Stored data entries:
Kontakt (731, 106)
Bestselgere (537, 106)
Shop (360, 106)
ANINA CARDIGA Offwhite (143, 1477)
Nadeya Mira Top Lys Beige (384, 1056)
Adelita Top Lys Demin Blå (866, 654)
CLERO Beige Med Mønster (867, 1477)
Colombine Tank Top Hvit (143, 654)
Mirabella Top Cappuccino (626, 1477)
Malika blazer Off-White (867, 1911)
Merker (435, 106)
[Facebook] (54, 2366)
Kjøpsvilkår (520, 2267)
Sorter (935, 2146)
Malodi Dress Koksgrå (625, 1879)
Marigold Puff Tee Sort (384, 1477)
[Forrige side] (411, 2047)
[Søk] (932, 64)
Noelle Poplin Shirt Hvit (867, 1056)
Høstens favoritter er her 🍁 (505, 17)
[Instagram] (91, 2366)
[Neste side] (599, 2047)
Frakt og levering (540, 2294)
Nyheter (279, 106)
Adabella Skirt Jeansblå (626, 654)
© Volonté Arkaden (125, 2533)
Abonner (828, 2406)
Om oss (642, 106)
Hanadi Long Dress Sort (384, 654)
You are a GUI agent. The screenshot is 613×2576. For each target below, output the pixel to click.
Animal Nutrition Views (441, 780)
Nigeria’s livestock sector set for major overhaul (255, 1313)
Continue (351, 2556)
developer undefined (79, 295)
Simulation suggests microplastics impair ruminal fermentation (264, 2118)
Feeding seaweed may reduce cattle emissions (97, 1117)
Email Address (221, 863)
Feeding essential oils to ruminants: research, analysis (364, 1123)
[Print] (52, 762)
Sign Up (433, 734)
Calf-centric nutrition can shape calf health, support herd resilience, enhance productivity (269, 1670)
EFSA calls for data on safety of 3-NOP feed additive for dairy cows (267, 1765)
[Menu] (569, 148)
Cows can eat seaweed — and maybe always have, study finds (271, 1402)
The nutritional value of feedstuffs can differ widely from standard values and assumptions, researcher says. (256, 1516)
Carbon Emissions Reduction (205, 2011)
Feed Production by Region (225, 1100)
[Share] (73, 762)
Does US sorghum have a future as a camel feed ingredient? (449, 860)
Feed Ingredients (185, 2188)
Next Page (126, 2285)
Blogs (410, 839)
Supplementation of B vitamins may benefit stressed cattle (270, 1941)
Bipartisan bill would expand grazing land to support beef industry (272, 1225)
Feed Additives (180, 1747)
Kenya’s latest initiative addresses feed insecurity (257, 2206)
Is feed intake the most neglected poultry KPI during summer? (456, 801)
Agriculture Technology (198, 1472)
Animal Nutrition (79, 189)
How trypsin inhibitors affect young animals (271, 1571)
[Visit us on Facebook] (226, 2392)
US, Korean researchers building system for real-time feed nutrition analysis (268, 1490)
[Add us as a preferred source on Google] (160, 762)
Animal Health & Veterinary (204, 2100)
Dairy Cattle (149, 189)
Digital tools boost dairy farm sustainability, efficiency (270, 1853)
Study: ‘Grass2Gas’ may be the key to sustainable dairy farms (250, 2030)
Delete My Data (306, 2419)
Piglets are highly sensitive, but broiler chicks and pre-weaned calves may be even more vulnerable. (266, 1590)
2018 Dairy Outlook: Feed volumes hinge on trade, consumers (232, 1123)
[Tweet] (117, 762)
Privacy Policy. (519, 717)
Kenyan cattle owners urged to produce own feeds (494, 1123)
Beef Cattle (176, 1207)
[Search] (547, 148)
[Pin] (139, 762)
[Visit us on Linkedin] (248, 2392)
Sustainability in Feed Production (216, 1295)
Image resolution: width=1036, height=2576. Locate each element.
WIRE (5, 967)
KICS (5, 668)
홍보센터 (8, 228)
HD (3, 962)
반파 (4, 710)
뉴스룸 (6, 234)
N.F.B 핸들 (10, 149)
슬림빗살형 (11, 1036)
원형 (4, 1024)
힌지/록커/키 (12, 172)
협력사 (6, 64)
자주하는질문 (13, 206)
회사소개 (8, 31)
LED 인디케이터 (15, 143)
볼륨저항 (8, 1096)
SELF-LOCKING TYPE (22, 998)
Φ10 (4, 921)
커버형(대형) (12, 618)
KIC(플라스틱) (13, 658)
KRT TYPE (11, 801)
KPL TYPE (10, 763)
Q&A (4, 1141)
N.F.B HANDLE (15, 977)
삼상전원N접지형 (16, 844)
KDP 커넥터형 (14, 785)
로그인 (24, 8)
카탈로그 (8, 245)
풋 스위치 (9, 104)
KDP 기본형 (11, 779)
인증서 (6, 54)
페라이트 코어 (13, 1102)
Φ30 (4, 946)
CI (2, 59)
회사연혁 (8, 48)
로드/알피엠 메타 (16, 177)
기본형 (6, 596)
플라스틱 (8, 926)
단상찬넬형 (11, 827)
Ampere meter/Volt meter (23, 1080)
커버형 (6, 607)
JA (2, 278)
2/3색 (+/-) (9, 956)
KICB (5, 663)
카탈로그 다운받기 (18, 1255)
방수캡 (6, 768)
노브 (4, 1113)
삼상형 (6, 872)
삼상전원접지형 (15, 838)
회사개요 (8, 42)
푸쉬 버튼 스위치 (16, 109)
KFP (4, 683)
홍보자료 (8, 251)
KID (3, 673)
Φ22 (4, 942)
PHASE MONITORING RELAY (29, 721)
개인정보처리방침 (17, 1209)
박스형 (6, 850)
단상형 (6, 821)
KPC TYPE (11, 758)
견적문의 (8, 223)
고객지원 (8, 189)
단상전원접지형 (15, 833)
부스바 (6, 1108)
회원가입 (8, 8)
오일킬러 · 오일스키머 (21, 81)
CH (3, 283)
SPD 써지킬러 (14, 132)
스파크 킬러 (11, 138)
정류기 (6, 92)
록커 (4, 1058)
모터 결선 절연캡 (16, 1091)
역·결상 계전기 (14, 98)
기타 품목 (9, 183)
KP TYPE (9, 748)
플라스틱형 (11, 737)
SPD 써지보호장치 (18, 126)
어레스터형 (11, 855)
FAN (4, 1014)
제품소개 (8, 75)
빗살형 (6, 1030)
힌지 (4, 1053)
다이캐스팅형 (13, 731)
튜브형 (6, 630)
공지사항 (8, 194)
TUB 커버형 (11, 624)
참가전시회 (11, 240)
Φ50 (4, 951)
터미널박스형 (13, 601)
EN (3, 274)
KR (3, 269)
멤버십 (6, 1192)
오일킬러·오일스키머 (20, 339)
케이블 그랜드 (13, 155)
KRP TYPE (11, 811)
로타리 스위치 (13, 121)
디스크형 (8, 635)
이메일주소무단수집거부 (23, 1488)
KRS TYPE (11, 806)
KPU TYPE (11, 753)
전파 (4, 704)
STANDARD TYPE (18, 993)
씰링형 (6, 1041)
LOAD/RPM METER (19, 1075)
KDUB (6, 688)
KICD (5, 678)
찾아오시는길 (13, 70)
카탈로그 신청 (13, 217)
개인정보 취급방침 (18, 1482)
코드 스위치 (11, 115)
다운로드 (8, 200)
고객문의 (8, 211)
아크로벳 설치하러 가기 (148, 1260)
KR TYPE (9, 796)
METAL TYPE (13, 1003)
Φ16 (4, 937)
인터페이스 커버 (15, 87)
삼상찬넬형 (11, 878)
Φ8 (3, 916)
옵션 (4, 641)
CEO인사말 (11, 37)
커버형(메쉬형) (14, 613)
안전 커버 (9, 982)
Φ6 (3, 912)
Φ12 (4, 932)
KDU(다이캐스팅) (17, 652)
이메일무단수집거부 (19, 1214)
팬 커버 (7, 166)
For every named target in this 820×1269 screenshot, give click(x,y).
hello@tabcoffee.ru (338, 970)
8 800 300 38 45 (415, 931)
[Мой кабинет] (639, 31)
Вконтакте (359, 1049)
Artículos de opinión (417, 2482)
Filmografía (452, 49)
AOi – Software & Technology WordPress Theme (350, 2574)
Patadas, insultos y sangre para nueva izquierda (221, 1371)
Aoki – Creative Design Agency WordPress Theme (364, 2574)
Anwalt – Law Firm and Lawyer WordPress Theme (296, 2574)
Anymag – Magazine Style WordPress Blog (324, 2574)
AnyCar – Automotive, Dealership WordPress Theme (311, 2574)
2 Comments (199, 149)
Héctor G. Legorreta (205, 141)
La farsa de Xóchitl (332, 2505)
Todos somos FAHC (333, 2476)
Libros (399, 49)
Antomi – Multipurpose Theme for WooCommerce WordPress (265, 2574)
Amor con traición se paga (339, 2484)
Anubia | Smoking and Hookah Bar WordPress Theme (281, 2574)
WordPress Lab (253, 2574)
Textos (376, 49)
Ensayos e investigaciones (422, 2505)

## ACTIVITY:
Go to the line with "Om oss (642, 106)" in the entries above and repeat every line from there through the line with "Dairy Cattle (149, 189)", exactly and with no other text.

## RESULT OF THIS TASK:
Om oss (642, 106)
Hanadi Long Dress Sort (384, 654)
You are a GUI agent. The screenshot is 613×2576. For each target below, output the pixel to click.
Animal Nutrition Views (441, 780)
Nigeria’s livestock sector set for major overhaul (255, 1313)
Continue (351, 2556)
developer undefined (79, 295)
Simulation suggests microplastics impair ruminal fermentation (264, 2118)
Feeding seaweed may reduce cattle emissions (97, 1117)
Email Address (221, 863)
Feeding essential oils to ruminants: research, analysis (364, 1123)
[Print] (52, 762)
Sign Up (433, 734)
Calf-centric nutrition can shape calf health, support herd resilience, enhance productivity (269, 1670)
EFSA calls for data on safety of 3-NOP feed additive for dairy cows (267, 1765)
[Menu] (569, 148)
Cows can eat seaweed — and maybe always have, study finds (271, 1402)
The nutritional value of feedstuffs can differ widely from standard values and assumptions, researcher says. (256, 1516)
Carbon Emissions Reduction (205, 2011)
Feed Production by Region (225, 1100)
[Share] (73, 762)
Does US sorghum have a future as a camel feed ingredient? (449, 860)
Feed Ingredients (185, 2188)
Next Page (126, 2285)
Blogs (410, 839)
Supplementation of B vitamins may benefit stressed cattle (270, 1941)
Bipartisan bill would expand grazing land to support beef industry (272, 1225)
Feed Additives (180, 1747)
Kenya’s latest initiative addresses feed insecurity (257, 2206)
Is feed intake the most neglected poultry KPI during summer? (456, 801)
Agriculture Technology (198, 1472)
Animal Nutrition (79, 189)
How trypsin inhibitors affect young animals (271, 1571)
[Visit us on Facebook] (226, 2392)
US, Korean researchers building system for real-time feed nutrition analysis (268, 1490)
[Add us as a preferred source on Google] (160, 762)
Animal Health & Veterinary (204, 2100)
Dairy Cattle (149, 189)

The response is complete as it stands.